**DOCUMENT EXCERPT**
####
How to Learn and Understand
Holistic Medicine
wirtten by Prof. Dr. med. Thomas Rau, November 2020
To learn Biological Medicine in its whole, one needs to adopt a completely different way of thinking, focusing on "regulation," "information" and an underlying belief that all diseases have their purpose. Seen in this light, symptoms are never diseases, but rather signs of the body’s regulation. This is based on the fundamental belief that the human being is part of nature and reacts like everything in nature.
The biological doctor must train to identify and understand correspondences between nature and patients’ symptoms. For me, this involved over ten years of taking courses, apprenticing with many alternative doctors, reading books, and utilizing the new methods I learned through this study. And this learning process always continues. During all this time I realized: my patients are my main teachers – and my therapies base on intuition and guidance from a Higher Force.
####
**SUPPLIED RECORDS**
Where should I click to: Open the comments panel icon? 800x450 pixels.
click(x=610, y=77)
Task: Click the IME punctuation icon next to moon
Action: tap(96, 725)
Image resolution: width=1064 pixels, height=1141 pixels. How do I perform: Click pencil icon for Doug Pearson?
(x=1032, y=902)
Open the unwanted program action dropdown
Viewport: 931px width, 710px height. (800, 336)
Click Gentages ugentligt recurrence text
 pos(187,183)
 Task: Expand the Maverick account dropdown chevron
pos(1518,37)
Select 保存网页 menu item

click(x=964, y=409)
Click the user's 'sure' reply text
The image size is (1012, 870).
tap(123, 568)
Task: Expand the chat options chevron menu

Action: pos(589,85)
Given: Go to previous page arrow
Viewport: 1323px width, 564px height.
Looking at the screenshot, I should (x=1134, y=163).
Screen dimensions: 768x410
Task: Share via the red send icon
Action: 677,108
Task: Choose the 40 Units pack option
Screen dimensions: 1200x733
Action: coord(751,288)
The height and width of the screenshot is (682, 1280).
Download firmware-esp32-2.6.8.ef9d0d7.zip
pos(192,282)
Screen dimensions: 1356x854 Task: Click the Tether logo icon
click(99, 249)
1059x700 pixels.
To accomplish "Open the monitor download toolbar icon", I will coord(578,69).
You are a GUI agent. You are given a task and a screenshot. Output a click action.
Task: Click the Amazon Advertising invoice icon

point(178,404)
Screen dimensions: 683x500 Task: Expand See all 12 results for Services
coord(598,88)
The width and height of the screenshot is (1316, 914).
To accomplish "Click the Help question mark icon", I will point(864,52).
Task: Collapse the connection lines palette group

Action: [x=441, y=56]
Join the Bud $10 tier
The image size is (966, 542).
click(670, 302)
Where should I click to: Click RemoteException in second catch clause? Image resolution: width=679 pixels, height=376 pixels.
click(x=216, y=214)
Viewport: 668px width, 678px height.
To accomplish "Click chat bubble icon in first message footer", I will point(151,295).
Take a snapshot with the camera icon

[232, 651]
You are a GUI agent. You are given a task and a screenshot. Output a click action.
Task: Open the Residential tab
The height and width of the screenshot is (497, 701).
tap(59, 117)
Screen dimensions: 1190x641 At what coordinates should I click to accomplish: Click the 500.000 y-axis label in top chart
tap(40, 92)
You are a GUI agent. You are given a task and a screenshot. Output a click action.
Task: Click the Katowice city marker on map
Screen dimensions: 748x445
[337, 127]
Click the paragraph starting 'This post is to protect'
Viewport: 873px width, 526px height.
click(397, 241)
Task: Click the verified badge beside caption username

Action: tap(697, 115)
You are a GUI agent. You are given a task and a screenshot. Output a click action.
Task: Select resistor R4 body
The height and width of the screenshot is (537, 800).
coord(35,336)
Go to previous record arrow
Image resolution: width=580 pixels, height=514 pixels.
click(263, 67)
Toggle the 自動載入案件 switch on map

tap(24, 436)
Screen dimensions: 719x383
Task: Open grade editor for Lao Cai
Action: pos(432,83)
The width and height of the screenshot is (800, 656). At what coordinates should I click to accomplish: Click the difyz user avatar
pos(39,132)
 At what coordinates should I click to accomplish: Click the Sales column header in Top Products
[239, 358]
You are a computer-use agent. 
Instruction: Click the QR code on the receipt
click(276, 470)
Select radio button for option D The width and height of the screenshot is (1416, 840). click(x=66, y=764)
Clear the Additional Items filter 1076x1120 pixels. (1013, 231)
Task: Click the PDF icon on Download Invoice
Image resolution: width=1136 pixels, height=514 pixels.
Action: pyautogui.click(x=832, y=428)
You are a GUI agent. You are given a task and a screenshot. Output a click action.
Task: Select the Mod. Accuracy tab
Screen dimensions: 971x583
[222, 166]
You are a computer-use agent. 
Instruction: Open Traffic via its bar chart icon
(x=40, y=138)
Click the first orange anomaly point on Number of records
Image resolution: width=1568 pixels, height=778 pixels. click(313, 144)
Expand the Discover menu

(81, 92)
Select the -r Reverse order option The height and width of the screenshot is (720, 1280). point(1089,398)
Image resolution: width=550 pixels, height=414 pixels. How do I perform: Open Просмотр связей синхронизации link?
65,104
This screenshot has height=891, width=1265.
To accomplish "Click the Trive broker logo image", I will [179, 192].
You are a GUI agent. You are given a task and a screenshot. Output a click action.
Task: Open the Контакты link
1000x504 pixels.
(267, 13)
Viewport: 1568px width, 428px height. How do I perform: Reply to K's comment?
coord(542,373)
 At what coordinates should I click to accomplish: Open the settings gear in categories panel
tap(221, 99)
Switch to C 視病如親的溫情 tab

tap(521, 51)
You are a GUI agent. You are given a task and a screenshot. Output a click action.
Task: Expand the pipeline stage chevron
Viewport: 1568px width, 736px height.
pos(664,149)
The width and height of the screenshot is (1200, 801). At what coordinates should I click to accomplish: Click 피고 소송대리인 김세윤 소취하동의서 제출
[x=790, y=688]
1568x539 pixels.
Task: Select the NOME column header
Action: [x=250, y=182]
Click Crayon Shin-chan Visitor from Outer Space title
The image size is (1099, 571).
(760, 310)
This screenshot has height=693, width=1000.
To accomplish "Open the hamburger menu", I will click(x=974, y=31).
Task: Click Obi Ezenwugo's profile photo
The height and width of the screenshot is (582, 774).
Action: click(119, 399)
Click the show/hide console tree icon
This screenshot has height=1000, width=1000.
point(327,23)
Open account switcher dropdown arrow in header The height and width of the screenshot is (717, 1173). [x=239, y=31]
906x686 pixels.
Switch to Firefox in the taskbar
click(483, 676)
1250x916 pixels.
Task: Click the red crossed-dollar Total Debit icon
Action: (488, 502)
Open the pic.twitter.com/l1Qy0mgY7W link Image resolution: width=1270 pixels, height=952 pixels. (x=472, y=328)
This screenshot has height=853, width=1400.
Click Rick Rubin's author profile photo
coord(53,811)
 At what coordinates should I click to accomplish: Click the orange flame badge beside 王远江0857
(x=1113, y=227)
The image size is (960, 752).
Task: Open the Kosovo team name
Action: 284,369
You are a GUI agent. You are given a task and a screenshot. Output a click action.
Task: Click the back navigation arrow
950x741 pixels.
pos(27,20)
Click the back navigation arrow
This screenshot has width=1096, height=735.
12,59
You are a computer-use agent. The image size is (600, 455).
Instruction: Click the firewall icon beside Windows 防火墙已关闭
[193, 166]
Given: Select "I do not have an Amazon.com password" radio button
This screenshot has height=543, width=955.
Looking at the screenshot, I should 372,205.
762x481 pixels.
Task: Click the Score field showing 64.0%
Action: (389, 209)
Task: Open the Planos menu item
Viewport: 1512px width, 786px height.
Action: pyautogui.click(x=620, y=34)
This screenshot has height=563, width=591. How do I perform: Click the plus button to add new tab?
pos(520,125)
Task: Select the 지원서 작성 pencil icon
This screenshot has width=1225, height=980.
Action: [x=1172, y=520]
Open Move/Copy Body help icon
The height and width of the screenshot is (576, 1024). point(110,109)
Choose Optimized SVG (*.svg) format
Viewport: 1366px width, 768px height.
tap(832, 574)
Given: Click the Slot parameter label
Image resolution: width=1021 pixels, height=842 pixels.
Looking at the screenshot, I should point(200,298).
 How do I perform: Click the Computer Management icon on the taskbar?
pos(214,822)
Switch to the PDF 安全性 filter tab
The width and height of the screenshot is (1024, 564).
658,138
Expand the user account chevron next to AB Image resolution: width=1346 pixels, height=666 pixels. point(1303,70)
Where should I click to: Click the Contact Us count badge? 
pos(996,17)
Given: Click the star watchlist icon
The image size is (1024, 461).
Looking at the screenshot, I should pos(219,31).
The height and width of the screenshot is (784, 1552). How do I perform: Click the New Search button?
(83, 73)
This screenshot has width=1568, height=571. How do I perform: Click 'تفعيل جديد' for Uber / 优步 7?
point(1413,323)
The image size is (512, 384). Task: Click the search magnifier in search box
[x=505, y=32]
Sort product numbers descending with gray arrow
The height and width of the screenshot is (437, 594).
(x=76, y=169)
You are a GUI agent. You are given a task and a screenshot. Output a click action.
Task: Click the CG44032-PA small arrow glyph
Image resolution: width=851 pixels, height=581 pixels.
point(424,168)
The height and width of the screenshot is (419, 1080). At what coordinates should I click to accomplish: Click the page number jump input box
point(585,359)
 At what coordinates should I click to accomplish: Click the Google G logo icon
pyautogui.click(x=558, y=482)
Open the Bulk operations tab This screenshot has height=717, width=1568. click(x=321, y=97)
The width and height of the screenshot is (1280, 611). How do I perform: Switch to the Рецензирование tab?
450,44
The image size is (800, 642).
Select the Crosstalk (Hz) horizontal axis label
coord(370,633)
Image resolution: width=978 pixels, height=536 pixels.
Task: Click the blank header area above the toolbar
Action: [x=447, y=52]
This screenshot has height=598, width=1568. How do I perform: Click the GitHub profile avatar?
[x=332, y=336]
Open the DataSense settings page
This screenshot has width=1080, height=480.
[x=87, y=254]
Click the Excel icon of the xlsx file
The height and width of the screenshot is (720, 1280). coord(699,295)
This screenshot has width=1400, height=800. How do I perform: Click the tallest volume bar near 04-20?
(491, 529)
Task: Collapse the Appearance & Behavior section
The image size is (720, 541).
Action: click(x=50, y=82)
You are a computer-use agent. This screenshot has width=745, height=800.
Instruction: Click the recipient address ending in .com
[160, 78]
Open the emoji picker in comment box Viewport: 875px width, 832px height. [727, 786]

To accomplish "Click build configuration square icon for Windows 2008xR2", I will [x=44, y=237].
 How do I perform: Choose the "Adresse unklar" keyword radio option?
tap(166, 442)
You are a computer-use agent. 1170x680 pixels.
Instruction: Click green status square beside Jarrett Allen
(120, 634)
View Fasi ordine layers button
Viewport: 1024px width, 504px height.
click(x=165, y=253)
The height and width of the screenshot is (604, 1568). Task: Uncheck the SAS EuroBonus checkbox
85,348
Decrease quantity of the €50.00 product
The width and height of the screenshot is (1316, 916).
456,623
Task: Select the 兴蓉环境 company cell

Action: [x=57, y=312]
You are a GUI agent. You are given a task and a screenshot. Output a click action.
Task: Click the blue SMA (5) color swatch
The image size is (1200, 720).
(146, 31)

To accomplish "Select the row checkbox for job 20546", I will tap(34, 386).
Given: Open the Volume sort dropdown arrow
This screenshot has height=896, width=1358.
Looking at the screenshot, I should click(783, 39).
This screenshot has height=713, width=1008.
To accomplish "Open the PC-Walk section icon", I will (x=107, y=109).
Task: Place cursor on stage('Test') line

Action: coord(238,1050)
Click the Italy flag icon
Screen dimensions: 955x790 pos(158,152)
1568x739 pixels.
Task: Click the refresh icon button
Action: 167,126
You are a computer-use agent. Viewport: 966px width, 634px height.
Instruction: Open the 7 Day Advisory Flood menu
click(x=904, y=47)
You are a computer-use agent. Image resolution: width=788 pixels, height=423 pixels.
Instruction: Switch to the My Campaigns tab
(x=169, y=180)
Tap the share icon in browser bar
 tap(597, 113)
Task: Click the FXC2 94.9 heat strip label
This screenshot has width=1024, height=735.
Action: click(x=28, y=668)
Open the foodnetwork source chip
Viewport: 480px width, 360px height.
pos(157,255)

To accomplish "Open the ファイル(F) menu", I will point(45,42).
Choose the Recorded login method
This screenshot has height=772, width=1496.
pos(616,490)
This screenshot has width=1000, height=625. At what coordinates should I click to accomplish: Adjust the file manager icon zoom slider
####
**WHAT YOU WILL DO**
#1 In the holistic medicine text, how long did the author spend taking courses, apprenticing with alternative doctors, reading books, and using the methods learned?
#2 In one to three sentences, explain why the holistic medicine text holds that symptoms are never diseases.

**SOLUTIONS TO THE EXERCISE**
#1 Over ten years.

#2 Biological Medicine focuses on regulation and information and rests on the belief that all diseases have a purpose. From that view, symptoms are signs of the body's regulation rather than diseases. This rests on the fundamental belief that the human being is part of nature and reacts like everything in nature.